[INFORMATION PROVIDED Boundary: Start]
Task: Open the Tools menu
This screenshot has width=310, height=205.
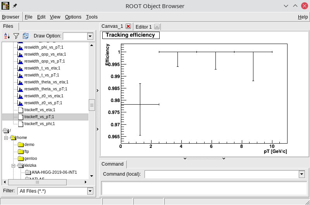Action: pos(92,17)
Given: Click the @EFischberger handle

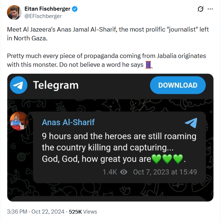Looking at the screenshot, I should tap(43, 16).
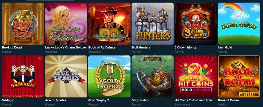The height and width of the screenshot is (107, 263).
Task: Open Barbarabang provider label
Action: click(x=182, y=105)
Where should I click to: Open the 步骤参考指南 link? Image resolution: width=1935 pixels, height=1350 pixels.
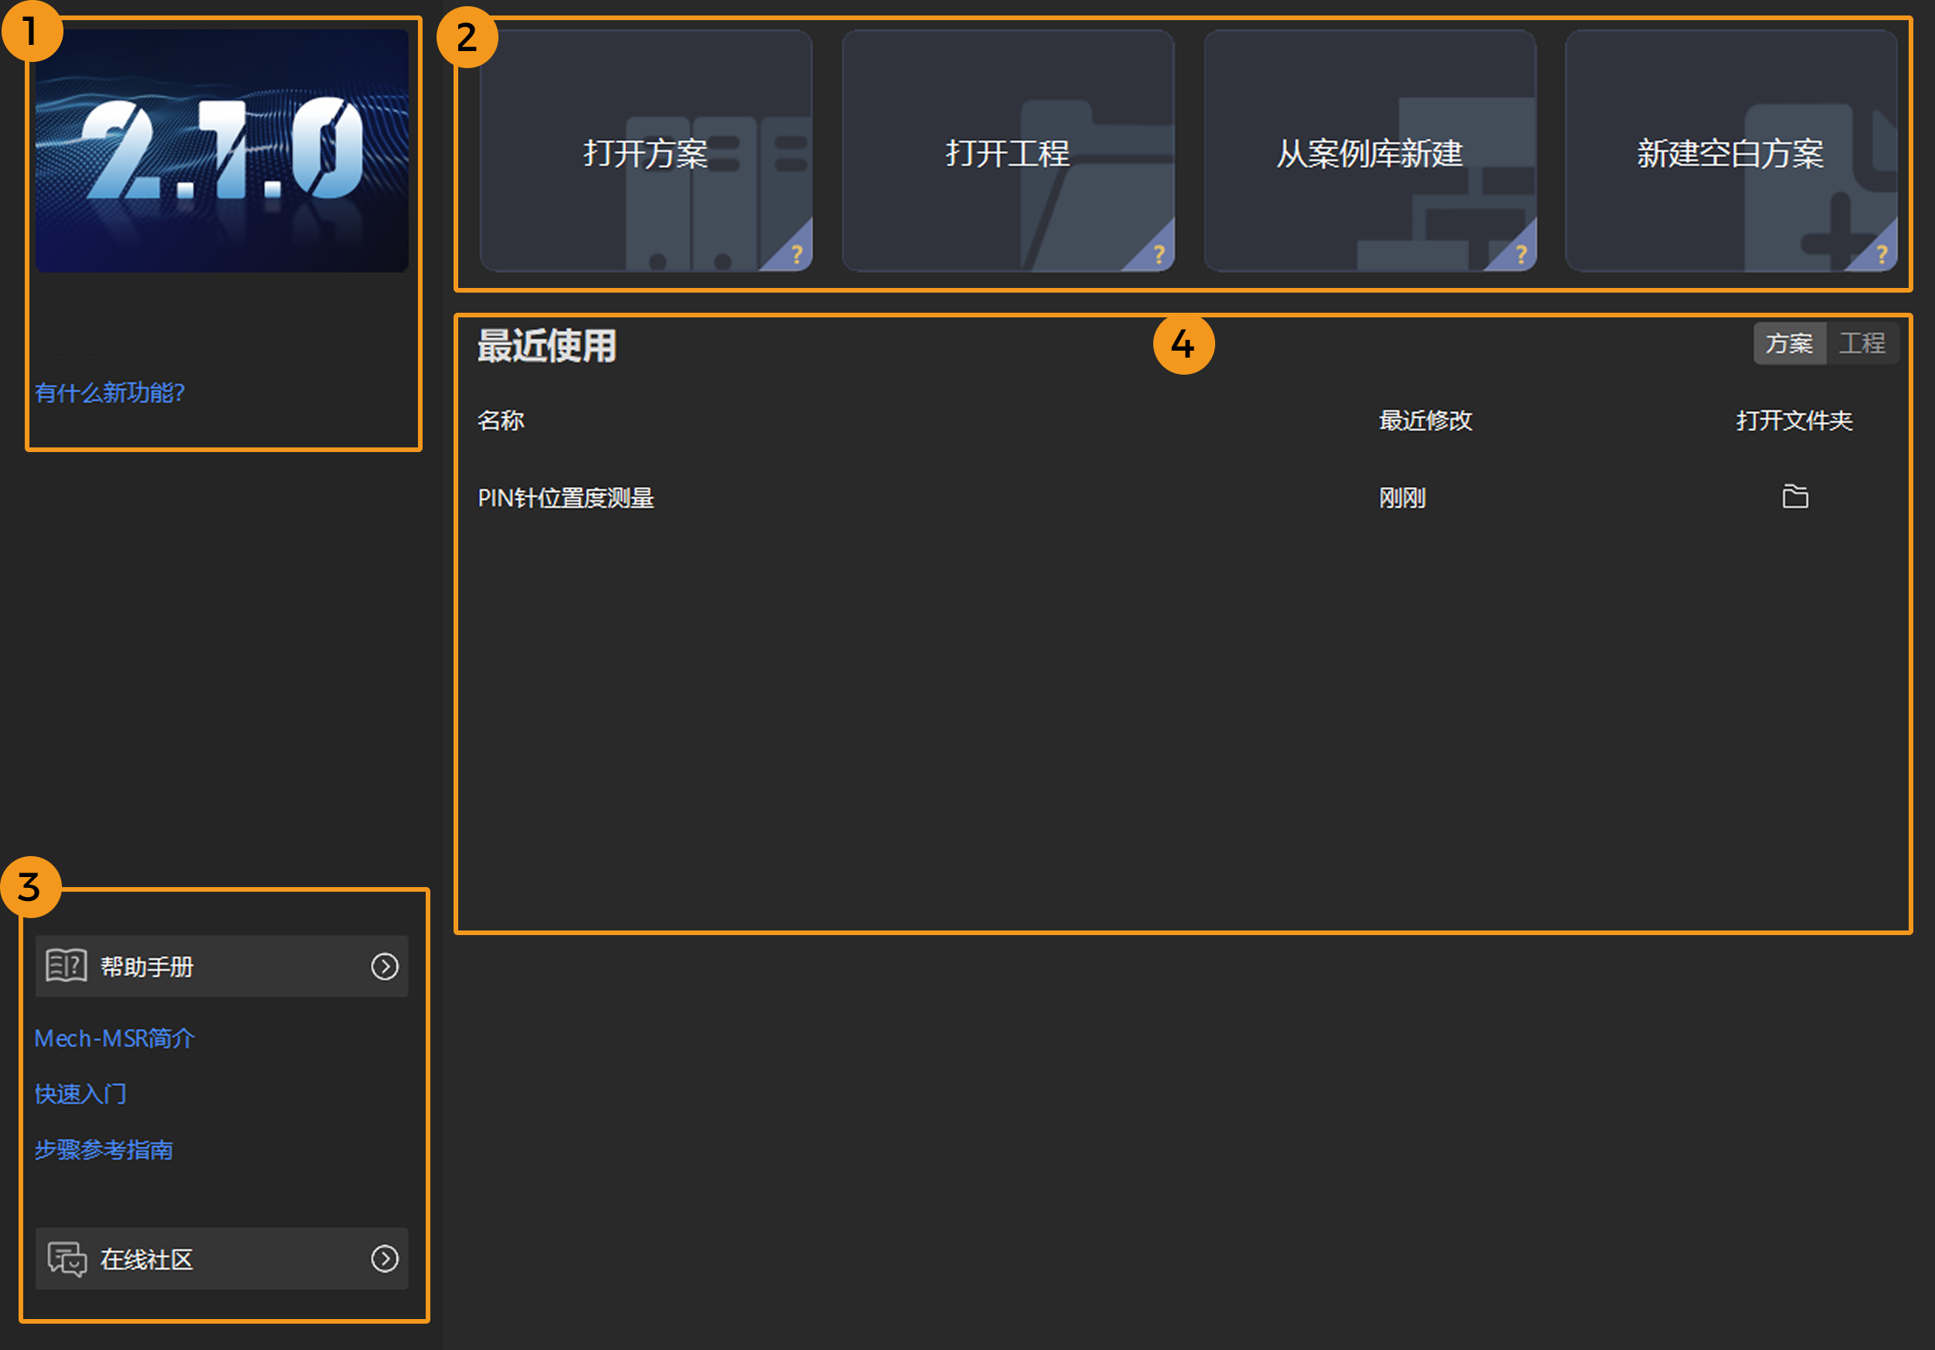[x=104, y=1149]
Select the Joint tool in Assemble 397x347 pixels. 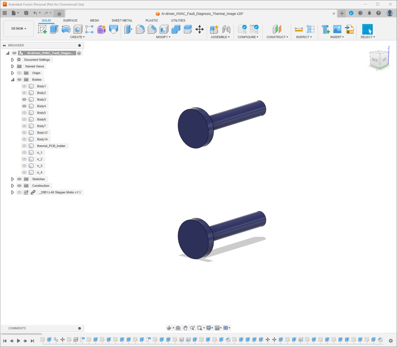[x=226, y=29]
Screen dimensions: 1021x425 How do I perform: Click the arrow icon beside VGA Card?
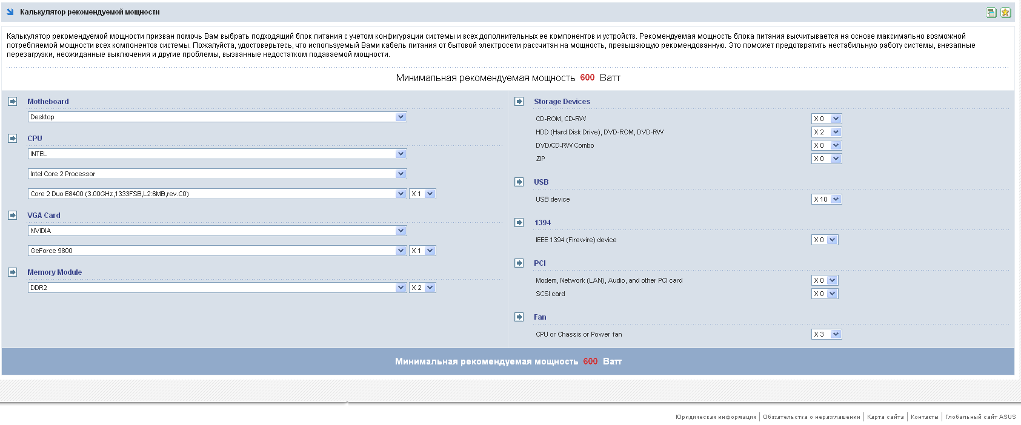coord(13,215)
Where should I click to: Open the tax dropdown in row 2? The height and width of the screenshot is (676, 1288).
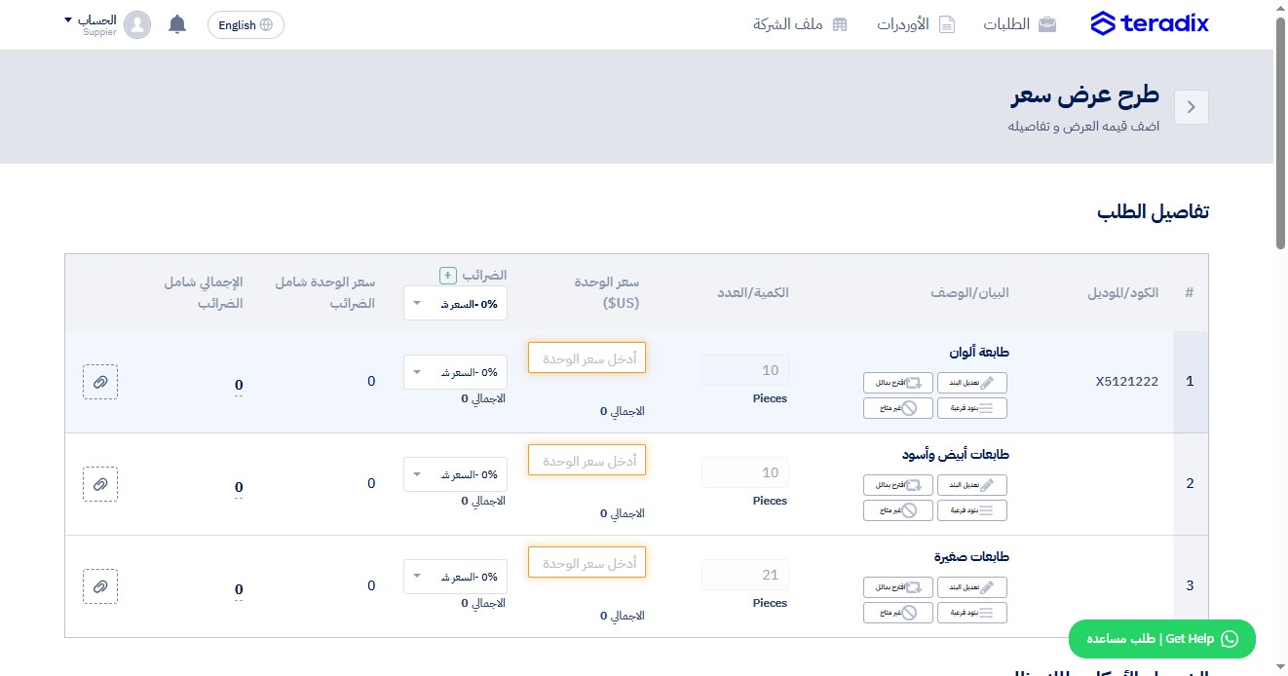[455, 474]
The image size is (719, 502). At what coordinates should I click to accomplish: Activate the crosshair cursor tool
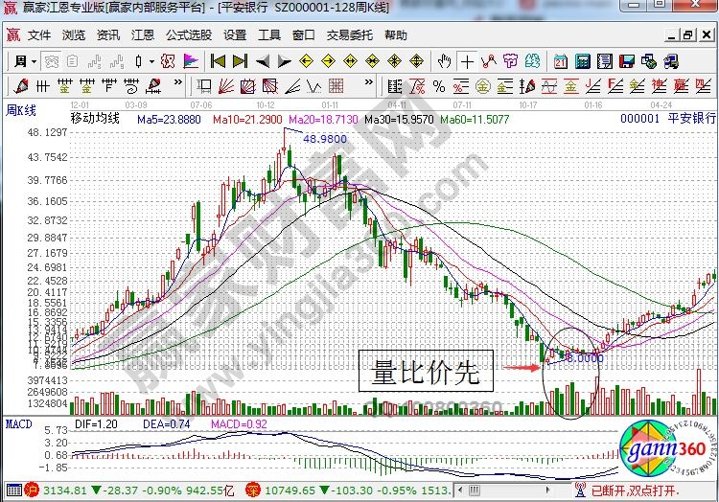click(x=467, y=61)
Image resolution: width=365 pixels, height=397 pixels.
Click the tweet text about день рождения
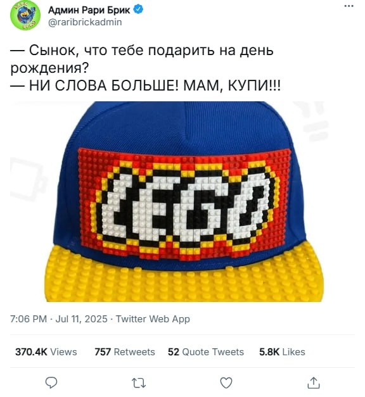(x=142, y=59)
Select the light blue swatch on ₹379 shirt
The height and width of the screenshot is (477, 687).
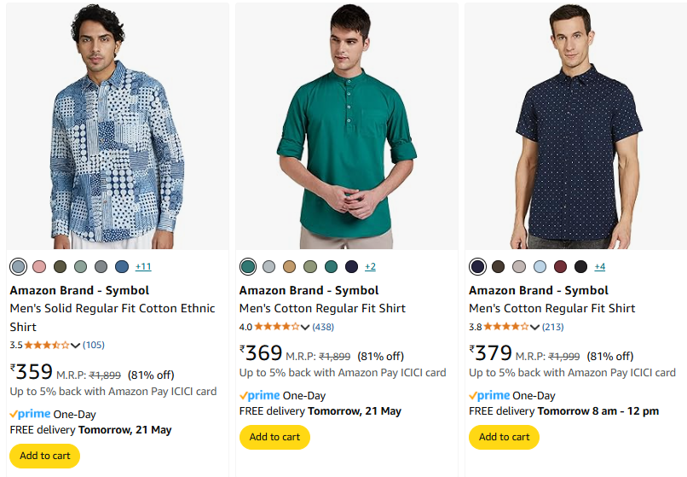[540, 267]
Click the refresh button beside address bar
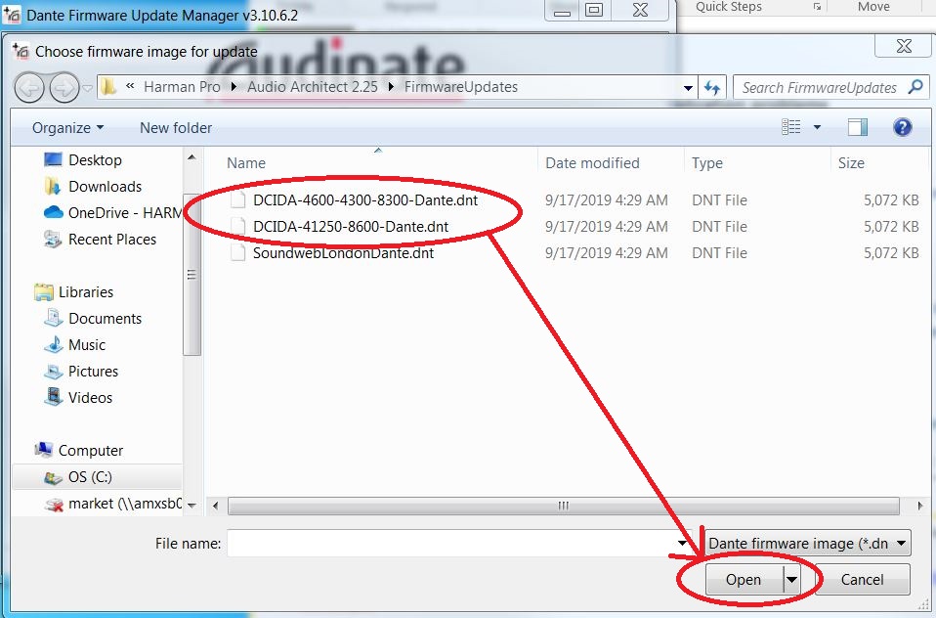Image resolution: width=936 pixels, height=618 pixels. pyautogui.click(x=712, y=87)
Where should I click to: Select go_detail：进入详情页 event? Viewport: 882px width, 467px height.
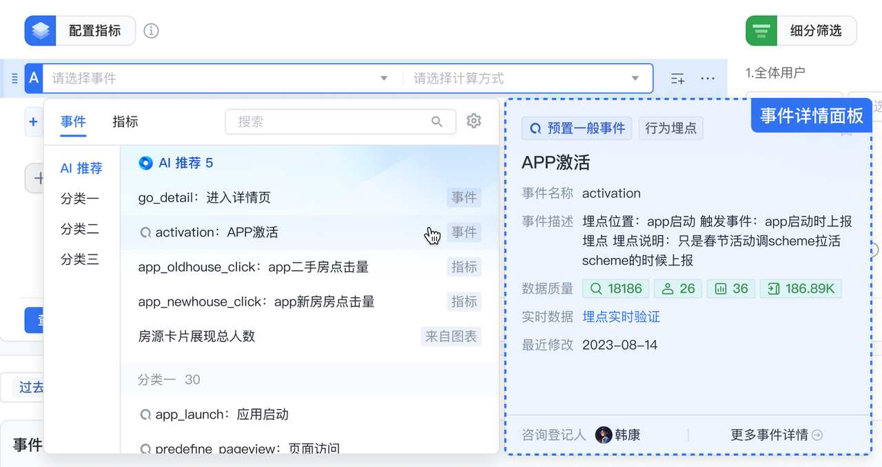point(205,198)
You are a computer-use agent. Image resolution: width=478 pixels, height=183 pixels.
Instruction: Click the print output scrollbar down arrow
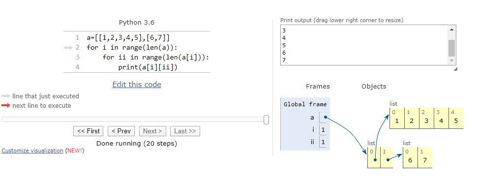click(452, 61)
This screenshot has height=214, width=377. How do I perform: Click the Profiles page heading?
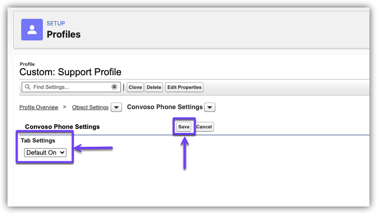pyautogui.click(x=64, y=34)
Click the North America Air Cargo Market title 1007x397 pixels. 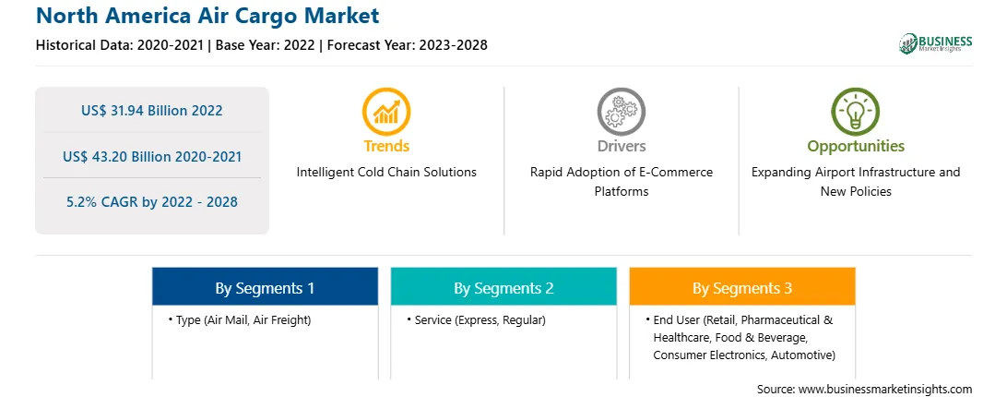pyautogui.click(x=207, y=16)
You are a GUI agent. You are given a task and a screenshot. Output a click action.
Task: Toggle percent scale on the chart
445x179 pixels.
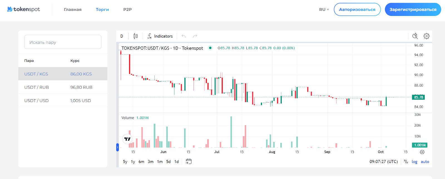(x=406, y=162)
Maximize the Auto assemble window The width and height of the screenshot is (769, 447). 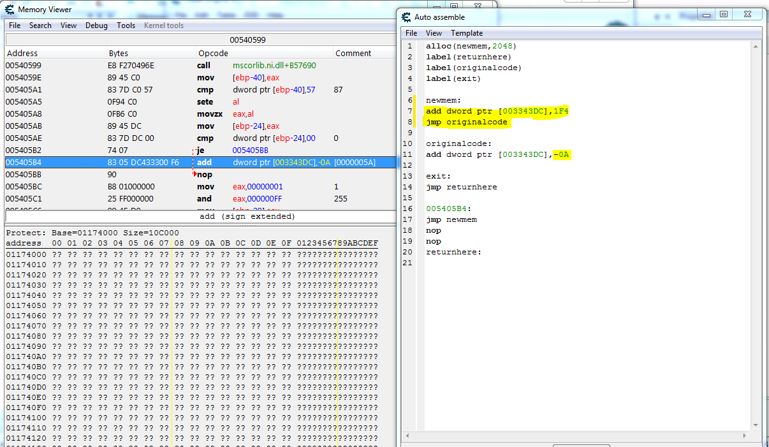coord(724,15)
[INFORMATION PROVIDED Boundary: End]
What you return must match the lines above from the one with "Click the refresh button beside address bar" through the one with "You are a computer-use" exactly, with both ends included and the pictures excluded.

WRITTEN RESPONSE -
Click the refresh button beside address bar
Image resolution: width=936 pixels, height=618 pixels. pyautogui.click(x=712, y=87)
Where should I click to: Select go_detail：进入详情页 event? Viewport: 882px width, 467px height.
point(205,198)
You are a computer-use agent. Image resolution: width=478 pixels, height=183 pixels.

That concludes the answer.